##### RECORDED DATA

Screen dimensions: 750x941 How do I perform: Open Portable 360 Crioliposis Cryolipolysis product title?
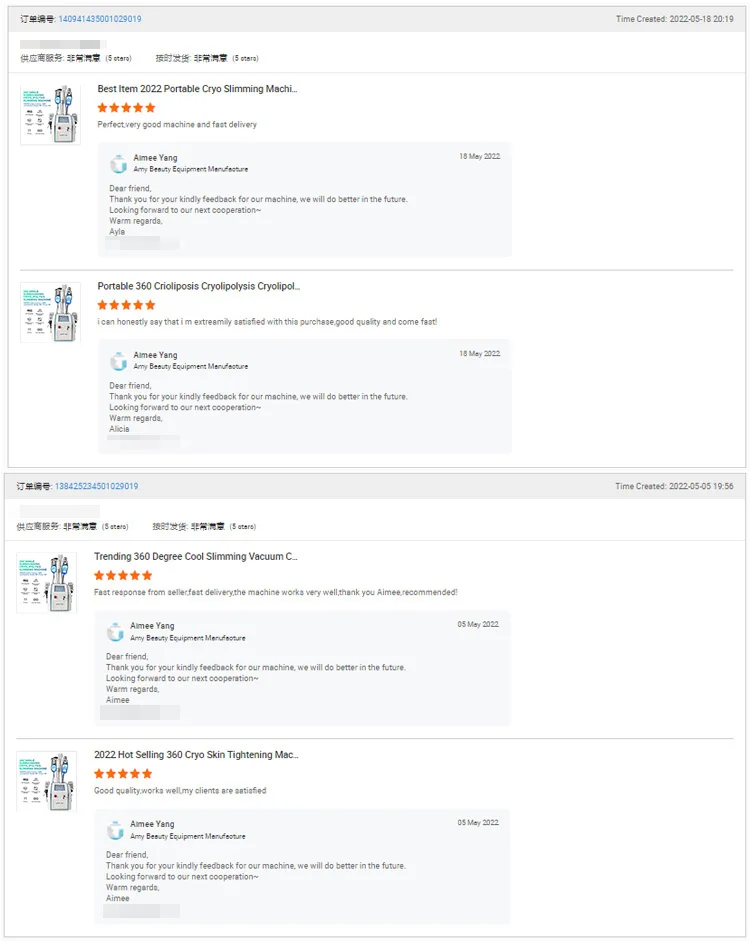[198, 286]
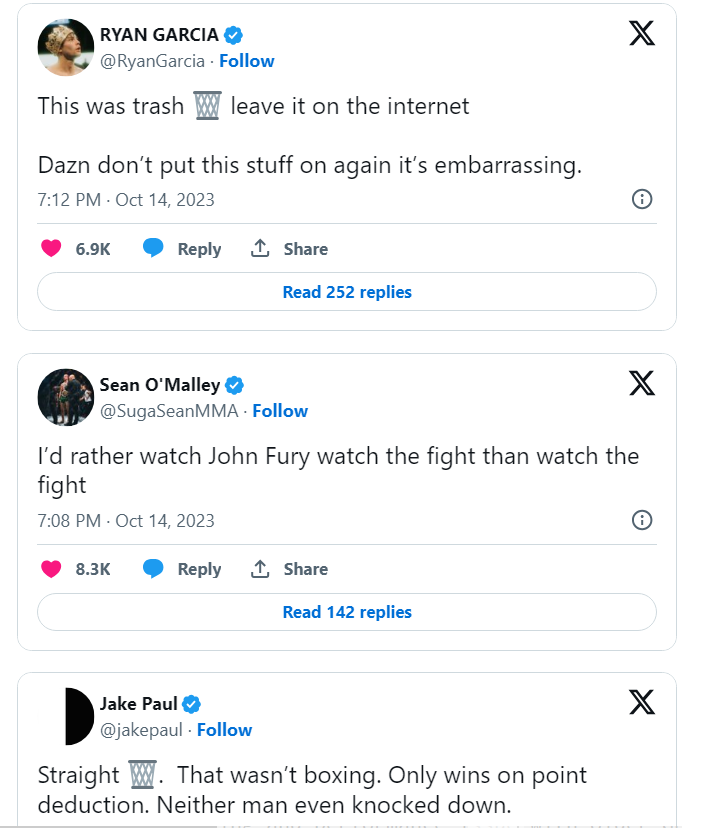Expand Read 142 replies
Viewport: 719px width, 828px height.
[347, 612]
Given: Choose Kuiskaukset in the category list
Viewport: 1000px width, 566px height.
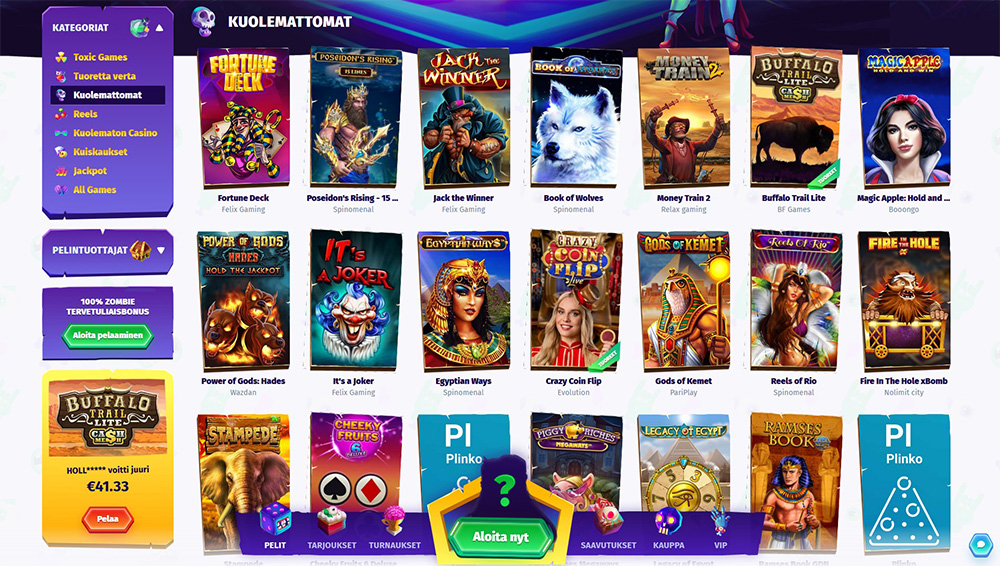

##########

The records above are to be restated exactly, with all pictures omitted.

Screen dimensions: 750x941 How do I perform: Open Portable 360 Crioliposis Cryolipolysis product title?
[198, 286]
Expand Read 142 replies
Viewport: 719px width, 828px height.
[347, 612]
Given: Choose Kuiskaukset in the category list
Viewport: 1000px width, 566px height.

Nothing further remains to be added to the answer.